How do you go about parsing an HTML page with free text, lists, tables, headings, etc., into sentences?
Take this wikipedia page for example. There is/are:
- free text: http://en.wikipedia.org/wiki/Neurotransmitter#Discovery
- lists: http://en.wikipedia.org/wiki/Neurotransmitter#Actions
- tables: http://en.wikipedia.org/wiki/Neurotransmitter#Common_neurotransmitters
After messing around with the python NLTK, I want to test out all of these different corpus annotation methods (from http://nltk.googlecode.com/svn/trunk/doc/book/ch11.html#deciding-which-layers-of-annotation-to-include):
- Word Tokenization: The orthographic form of text does not unambiguously identify its tokens. A tokenized and normalized version, in addition to the conventional orthographic version, may be a very convenient resource.
- Sentence Segmentation: As we saw in Chapter 3, sentence segmentation can be more difficult than it seems.
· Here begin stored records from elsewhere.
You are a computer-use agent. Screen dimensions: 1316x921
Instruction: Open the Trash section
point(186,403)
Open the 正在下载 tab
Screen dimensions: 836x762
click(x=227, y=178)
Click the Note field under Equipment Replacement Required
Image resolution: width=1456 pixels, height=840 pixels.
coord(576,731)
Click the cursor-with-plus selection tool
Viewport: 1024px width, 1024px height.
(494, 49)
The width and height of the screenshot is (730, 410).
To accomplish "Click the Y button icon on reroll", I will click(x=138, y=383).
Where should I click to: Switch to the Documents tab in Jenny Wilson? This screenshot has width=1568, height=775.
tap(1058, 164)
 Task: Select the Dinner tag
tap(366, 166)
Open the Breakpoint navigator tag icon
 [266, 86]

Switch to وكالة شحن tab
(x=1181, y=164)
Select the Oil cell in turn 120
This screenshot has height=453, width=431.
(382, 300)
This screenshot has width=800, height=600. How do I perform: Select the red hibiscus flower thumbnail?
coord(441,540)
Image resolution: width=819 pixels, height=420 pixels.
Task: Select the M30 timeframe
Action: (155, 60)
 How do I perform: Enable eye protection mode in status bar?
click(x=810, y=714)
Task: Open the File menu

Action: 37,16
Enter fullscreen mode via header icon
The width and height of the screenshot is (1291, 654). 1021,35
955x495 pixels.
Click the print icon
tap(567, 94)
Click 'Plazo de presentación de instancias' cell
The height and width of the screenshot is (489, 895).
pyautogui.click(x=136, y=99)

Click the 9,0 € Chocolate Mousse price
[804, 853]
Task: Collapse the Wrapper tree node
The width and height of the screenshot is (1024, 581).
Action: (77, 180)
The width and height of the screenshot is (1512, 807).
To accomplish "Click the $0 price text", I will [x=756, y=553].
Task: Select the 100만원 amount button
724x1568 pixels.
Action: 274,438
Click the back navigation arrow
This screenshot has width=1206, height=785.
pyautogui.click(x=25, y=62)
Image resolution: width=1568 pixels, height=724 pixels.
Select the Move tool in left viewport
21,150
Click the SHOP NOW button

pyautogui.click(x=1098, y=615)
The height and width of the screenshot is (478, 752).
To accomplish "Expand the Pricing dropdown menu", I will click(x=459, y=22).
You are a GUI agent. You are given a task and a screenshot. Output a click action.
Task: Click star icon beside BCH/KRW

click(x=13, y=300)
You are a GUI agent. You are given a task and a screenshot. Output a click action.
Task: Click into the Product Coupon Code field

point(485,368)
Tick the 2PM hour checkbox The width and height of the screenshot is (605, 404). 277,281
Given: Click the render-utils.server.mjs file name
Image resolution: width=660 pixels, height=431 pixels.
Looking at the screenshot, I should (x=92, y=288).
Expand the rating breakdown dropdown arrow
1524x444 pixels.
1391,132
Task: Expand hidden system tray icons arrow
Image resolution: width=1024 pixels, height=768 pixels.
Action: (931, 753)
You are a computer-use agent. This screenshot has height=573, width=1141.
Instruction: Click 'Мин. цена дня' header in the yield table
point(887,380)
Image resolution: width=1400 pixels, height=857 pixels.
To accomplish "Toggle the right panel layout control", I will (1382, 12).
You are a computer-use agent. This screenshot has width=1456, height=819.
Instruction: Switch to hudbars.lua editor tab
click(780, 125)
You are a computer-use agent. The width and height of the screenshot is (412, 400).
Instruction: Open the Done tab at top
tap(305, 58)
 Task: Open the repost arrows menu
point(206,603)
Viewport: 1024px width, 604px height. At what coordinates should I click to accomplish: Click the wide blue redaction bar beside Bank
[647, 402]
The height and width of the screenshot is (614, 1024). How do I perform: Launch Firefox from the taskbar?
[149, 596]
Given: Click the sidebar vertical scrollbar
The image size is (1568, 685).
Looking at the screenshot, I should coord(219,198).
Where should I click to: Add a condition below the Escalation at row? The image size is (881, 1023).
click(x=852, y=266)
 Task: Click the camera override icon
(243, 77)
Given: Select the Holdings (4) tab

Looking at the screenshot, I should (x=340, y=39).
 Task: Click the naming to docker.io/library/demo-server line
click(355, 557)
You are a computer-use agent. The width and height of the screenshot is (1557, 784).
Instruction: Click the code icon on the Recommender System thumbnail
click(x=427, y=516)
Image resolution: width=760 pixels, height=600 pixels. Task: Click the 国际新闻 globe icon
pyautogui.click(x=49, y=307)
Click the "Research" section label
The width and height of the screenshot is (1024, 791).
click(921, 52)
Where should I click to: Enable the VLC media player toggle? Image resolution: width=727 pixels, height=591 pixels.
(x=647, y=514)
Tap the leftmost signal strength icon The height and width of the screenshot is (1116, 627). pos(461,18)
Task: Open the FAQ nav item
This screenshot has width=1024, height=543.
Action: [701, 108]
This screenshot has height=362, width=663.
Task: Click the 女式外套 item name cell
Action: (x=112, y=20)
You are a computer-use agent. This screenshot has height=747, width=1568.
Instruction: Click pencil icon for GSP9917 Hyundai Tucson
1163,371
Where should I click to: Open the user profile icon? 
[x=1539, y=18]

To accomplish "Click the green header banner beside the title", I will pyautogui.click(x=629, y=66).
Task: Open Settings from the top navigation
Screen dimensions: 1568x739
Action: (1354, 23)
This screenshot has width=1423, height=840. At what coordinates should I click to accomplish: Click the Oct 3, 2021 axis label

Some corpora therefore use explicit annotations to mark sentence segmentation.
- Paragraph Segmentation: Paragraphs and other structural elements (headings, chapters, etc.) may be explicitly annotated.
- Part of Speech: The syntactic category of each word in a document.
- Syntactic Structure: A tree structure showing the constituent structure of a sentence.
- Shallow Semantics: Named entity and coreference annotations, semantic role labels.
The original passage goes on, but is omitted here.